The 18-year old Japanese pitcher Shohei Otani has declared he wants to play in MLB. Had Otani gone through the Nippon League draft he would have been locked up for quite a few years until he could declare free agency and jump to MLB. His expressed interest in the MLB started before high school and he said it was always his dream to pitch here. The New York Yankees are among eight teams whose name has been thrown into the ring, including heavy interest from the Los Angeles Dodgers, Boston Red Sox and Baltimore Orioles. Could Otani be someone the Yankees will want to pursue despite their failed attempts with Japanese pitching before?
When the Yankees signed Kei Igawa and the late Hideki Irabu, their thoughts were that these two would provide quality starts. However, the expectations of these two players soon fell. Japanese pitchers have proven to be a risk to sign, with the exceptions of Hideo Nomo and Hiroki Kuroda. The Texas Rangers‘ Yu Darvish had what I would call a successful debut season with more to come. So, while these three have held their ground, can Otani? I think so, and the reason why is because he’ll be bred through the farm leagues before hitting the majors. Unlike most Japanese pitchers who are just thrown into the MLB, Otani will have the time to learn how to pitch in the minor leagues to power hitters and that can make a world of difference.
Otani is a 6’4″, 190 pound right-hander. He’s been compared to Felix Hernandez in many regards and has a fastball that touches 99-100 mph. To that though, he’s been noted as having issues with command and control. Since Otani has not been drafted by any Japanese team, MLB teams would not be required to make a posting fee for him. Otani has shown some promise from his high school days and to be compared to King Felix is something to be proud of.
What’s different is that not many Japanese pitchers skip pitching professionally in Japan after high school. Boston Red Sox reliever Junichi Tazawa is the rare case of a pitcher who went from high school to America and he’s been fairly successful over here aside from his Tommy John surgery. Obviously Otani won’t be offered a lot, maybe $1 million at most, but it’s only fair considering he’s never had a taste of professional baseball.

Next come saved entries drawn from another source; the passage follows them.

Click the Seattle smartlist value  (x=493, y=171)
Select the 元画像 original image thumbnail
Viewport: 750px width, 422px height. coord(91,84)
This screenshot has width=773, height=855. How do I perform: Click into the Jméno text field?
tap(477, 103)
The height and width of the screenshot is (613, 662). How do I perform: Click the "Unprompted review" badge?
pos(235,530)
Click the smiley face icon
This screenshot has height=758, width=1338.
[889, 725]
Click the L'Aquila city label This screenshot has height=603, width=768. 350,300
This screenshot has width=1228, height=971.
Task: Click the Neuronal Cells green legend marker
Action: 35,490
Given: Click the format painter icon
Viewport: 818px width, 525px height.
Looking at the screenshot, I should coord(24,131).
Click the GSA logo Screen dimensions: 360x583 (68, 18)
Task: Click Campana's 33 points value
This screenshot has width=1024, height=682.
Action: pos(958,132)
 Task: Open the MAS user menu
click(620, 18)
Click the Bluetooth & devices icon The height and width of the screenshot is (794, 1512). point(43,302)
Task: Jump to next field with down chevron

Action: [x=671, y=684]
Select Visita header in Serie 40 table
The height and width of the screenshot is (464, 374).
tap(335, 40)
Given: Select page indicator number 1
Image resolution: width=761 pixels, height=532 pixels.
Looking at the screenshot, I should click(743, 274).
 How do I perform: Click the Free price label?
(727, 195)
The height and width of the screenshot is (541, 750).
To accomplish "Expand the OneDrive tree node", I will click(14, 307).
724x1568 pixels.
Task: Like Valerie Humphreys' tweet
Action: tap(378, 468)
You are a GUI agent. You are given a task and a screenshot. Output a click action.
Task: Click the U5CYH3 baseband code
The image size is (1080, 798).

Now will the Yankees sign him? I doubt it, but honestly you never know with Brian Cashman. You have to take a look down the road about four or five years and see what our rotation would look like. CC Sabathia would be in his mid-30’s and if 2012 is any indication on how he’ll do from here on out, we’re going to need help. Andy Pettitte and Kuroda would more than likely be retired at that point. Phil Hughes may evolve into an even greater pitcher, but one man does not make a rotation. Ivan Nova may or may not be a lost cause if he keeps up his inconsistencies. As for the guys who have yet to make an impact, like Manny Banuelos, Dellin Betances or even Double-A guys such as Mark Montgomery and Brett Marshall, who have done incredibly well, they may find themselves a huge part of this Yankee team in the future. That’s why the Yanks should at least consider what signing Otani means. It could add to the team or it could not, that’s the risk the Yankees have to investigate. Wherever Otani lands, he’s going to make a huge impact.